Theo Ratliff opens up about his 16-year NBA career, playing for Allen Iverson in the prime of his life, the keys to being a great player to block shots, defending Shaquille O’Neal, positioning development, his transition to retirement, and off. endeavors and more. Question and Answer: hoopshype.com/2020/03/29/nba…

During his early years, which was 2001, Shaquille O’Neal set brutal numbers against just about every defender. Nobody could stop him 1-on-1, and that was a huge reason the Los Angeles Lakers won three consecutive championships at the height of the Shaq.

Shaquille O’Neal averaged 27.1 PPG, 12.1 RPG, 2.9 APG and 2.6 BPG from his rookie year through his final year with the LA Lakers.

His NBA Finals numbers with the Lakers were even more impressive. In 20 purple and gold matches in 4 championship rounds, O’Neal placed 33.6 PPG, 14.1 RPG and 3.1 APG.

(2001) 17 years ago today, @shaq is unstoppable in the NBA Finals.

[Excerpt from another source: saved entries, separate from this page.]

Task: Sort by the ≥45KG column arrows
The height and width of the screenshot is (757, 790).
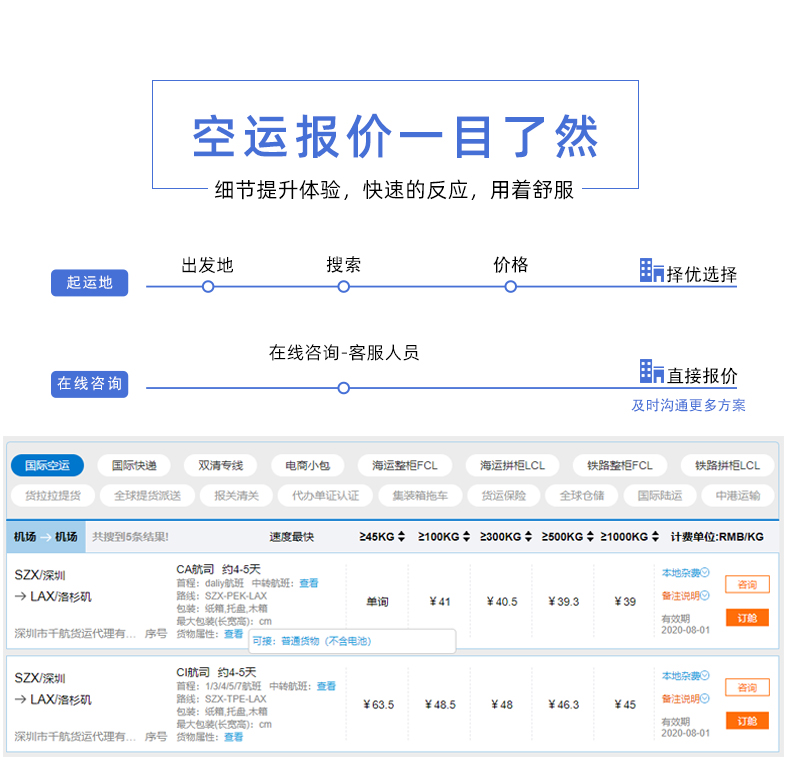Action: (401, 537)
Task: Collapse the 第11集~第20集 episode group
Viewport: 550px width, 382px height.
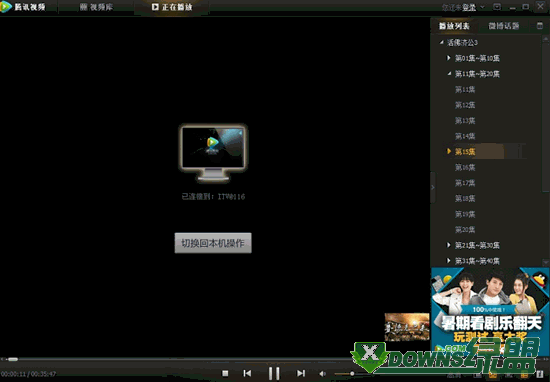Action: [x=449, y=73]
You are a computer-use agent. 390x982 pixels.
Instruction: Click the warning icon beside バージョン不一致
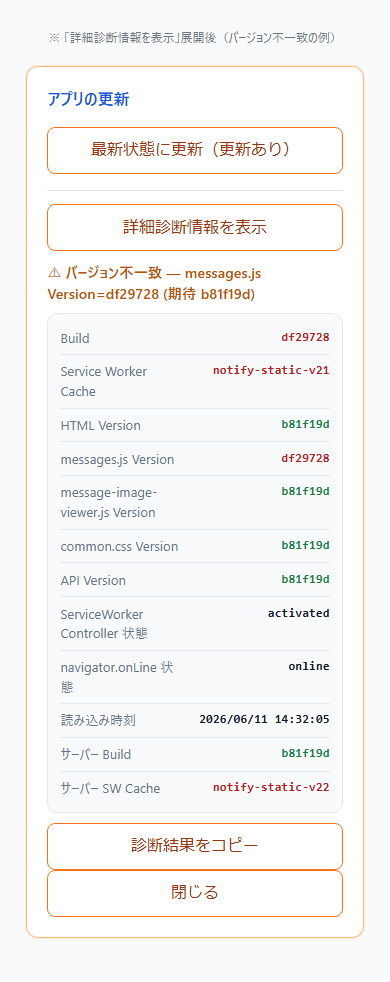(x=54, y=273)
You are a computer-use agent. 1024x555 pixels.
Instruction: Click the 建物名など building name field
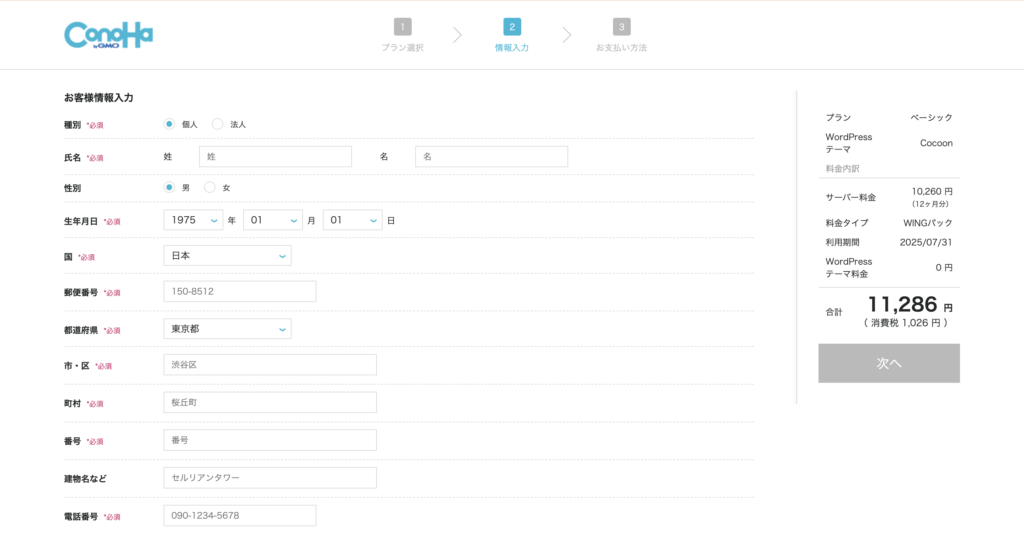click(x=270, y=478)
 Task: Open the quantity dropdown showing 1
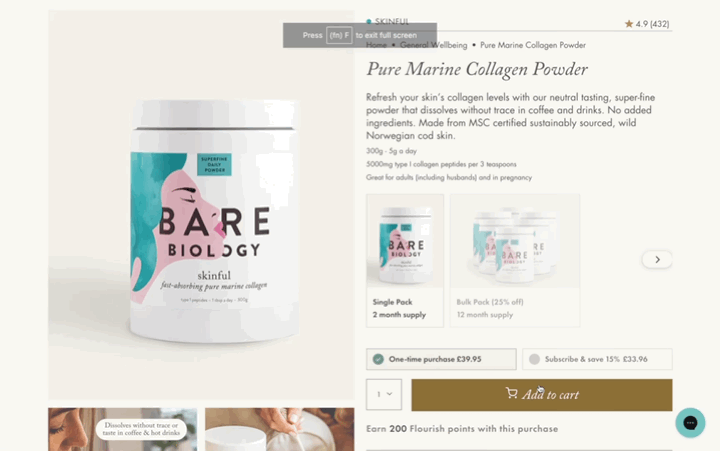click(x=384, y=394)
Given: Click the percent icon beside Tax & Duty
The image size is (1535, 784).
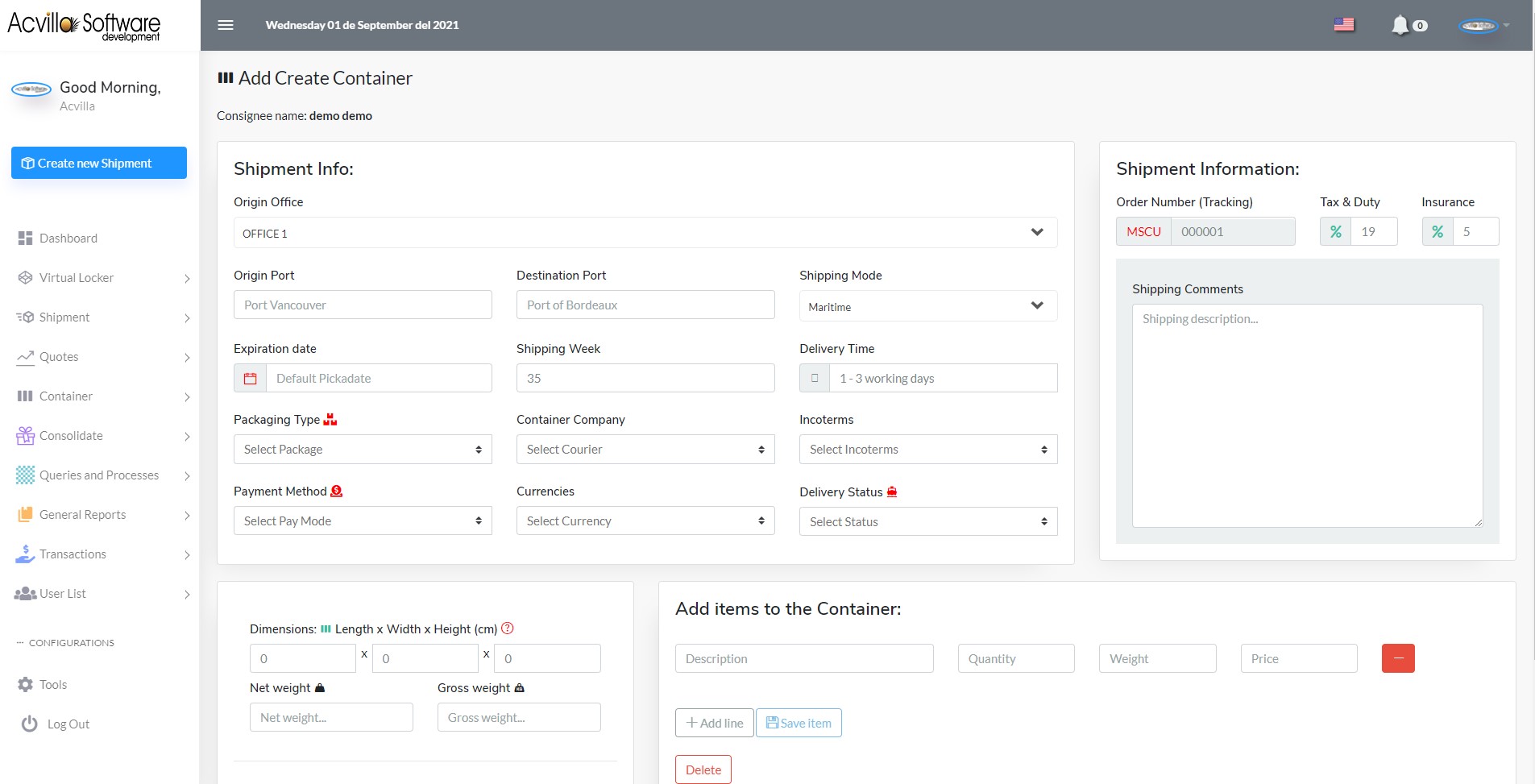Looking at the screenshot, I should [x=1335, y=232].
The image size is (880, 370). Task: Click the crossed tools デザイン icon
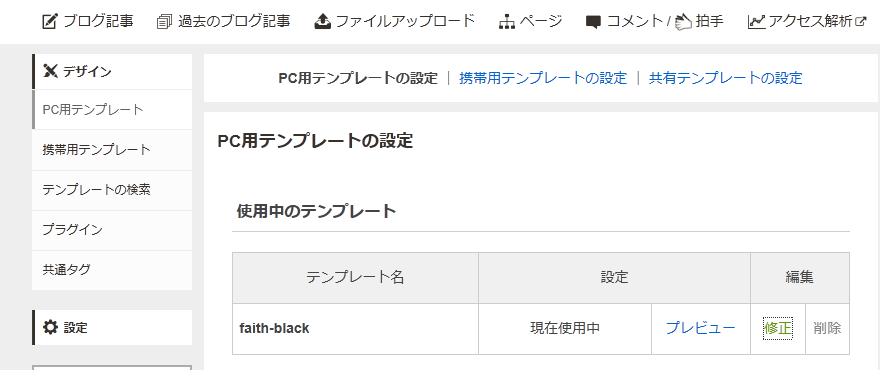pos(51,71)
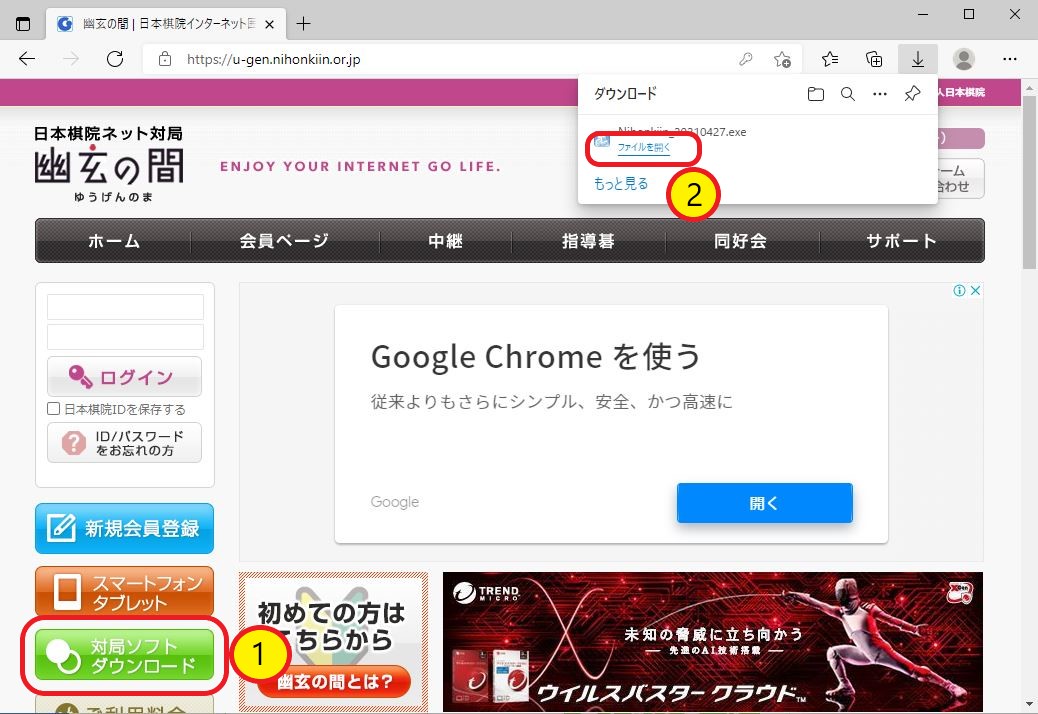The height and width of the screenshot is (714, 1038).
Task: Add this page to favorites
Action: point(783,59)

In that period, Shaq faced some of the best defenders in NBA history like Tim DuncanDavid Robinson Hakim Aliwan And Dikembe Mutombo. They couldn’t do much against the 7’2 and 320lb giant inside the paint.


According to Theo Ratliff, getting Shaquille O’Neal to work on defense is the best way to limit Shaq’s attack.

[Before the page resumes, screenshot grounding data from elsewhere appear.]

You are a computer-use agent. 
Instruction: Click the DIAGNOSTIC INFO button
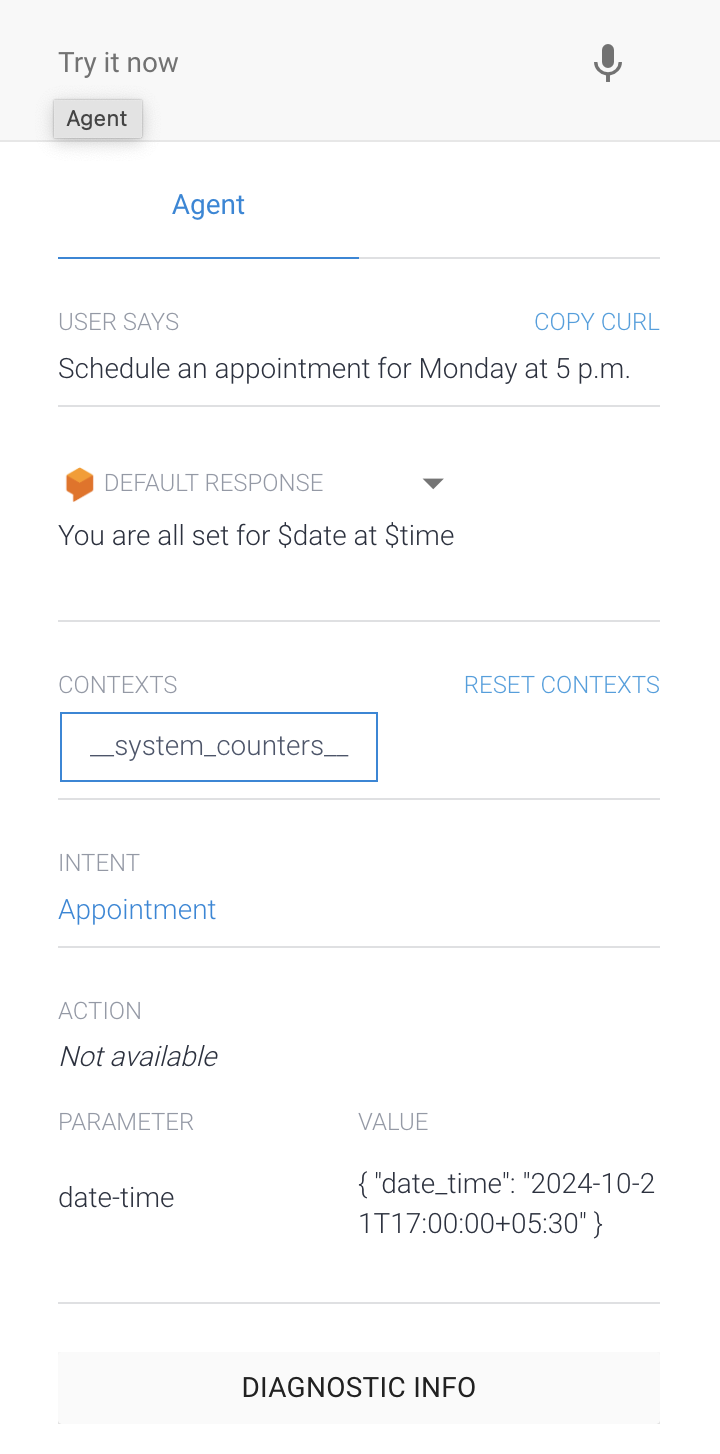[359, 1387]

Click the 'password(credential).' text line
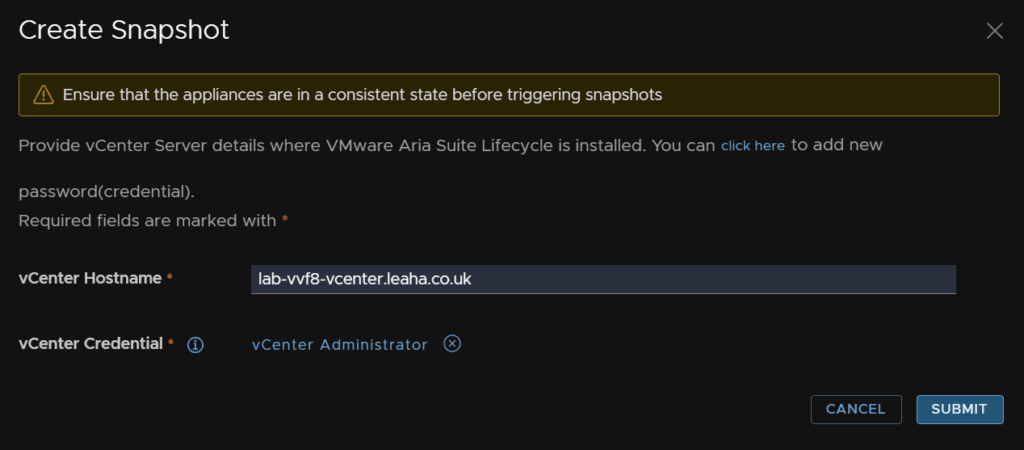point(106,193)
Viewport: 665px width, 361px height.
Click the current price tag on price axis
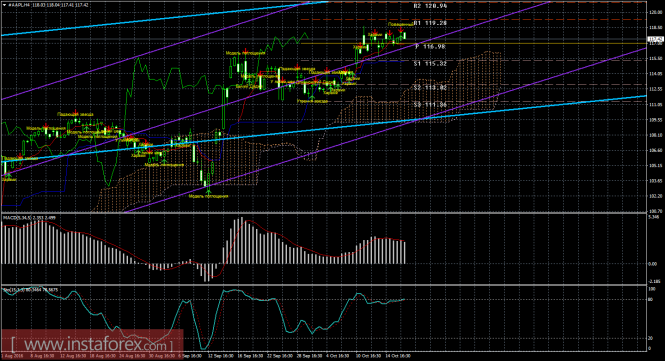pyautogui.click(x=656, y=39)
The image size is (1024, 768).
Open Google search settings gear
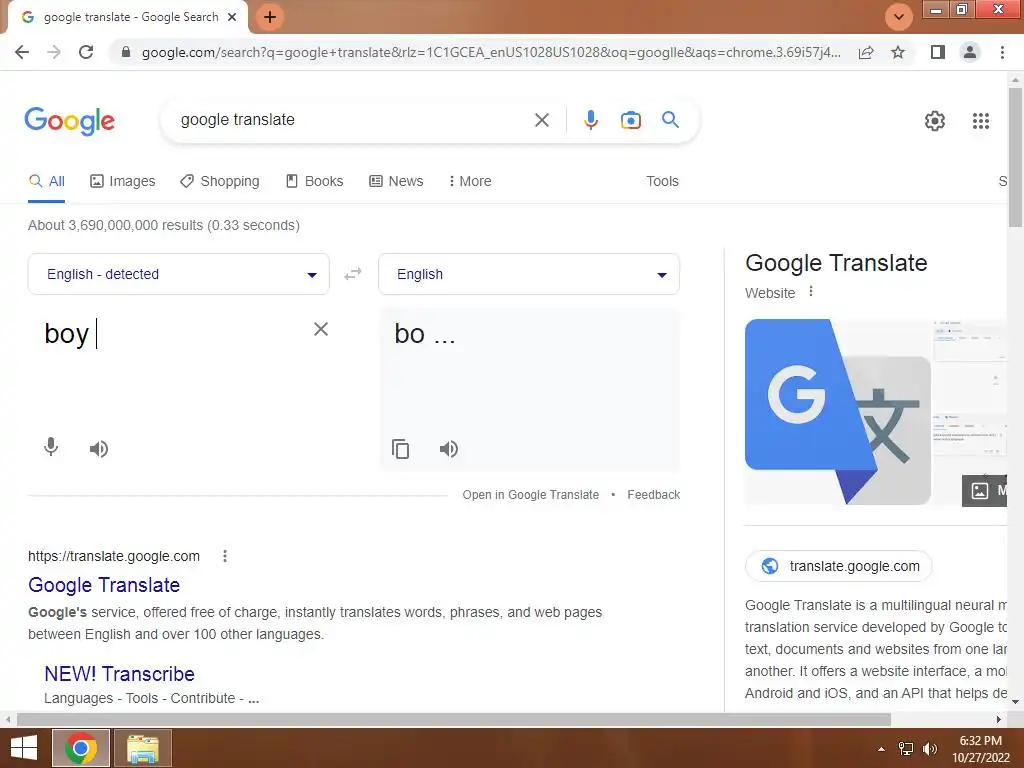pyautogui.click(x=935, y=121)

Theo Ratliff recently opened an interview About the 2001 NBA Finals. The Philadelphia 76ers traded the then injured All-Star position with the Atlanta Hawks for Dikembe Mutombo for reinforcement.

Against Mutombo, Matt Geiger, Tyrone Hill and Todd McCulloch, Shaquille O’Neal obliterated the Philadelphia 76ers. Shaq had a monster series with an average of 33 PPG, 15.8 RPG, 4.8 APG and 3.4 BPG.

“I kind of figured out how to not only play against Shaq, but realizing my speed and my athletic ability put him in a position he didn’t want to be in. Especially when I bring him up in that choice-Wolf. He knew he didn’t want to have to guard that. That was it. big.”

.SHQ Not a mistake 👀 that’s what he did in the 2001 NBA Finals against legendary defender Dikembe Mutombo. 🔥🔥- 33 PPG- 57 FG % – 15.8 RPG- 4.8 APG- 3.4 BPG- 28 Points, 20 Rebs, 9 Asts, 8 Blks in GM2- MVP Finals 🏆

The gassed Shaq, who could also be in nasty trouble, was Ratliff’s best idea to contain O’Neill. Ratliff also added why Mutombo was not the perfect ‘Shack stopper’:

“I knew that once you had my game, he wasn’t athletic. It’s another anchor that’s going to sit in that middle with a big one so the lanes won’t be as open as they were with the core we had where I can step outside and I can move outside and do a little more than it was On it you can give them some open lanes and also run the break and things like that.”

Theo Ratliff vs Shaquille O’Neal philosophy is nothing new. Tim Duncan, David Robinson and Hakim Aliwan could use this strategy better than Ratliff. It was a tactic that didn’t constantly bother Shaq.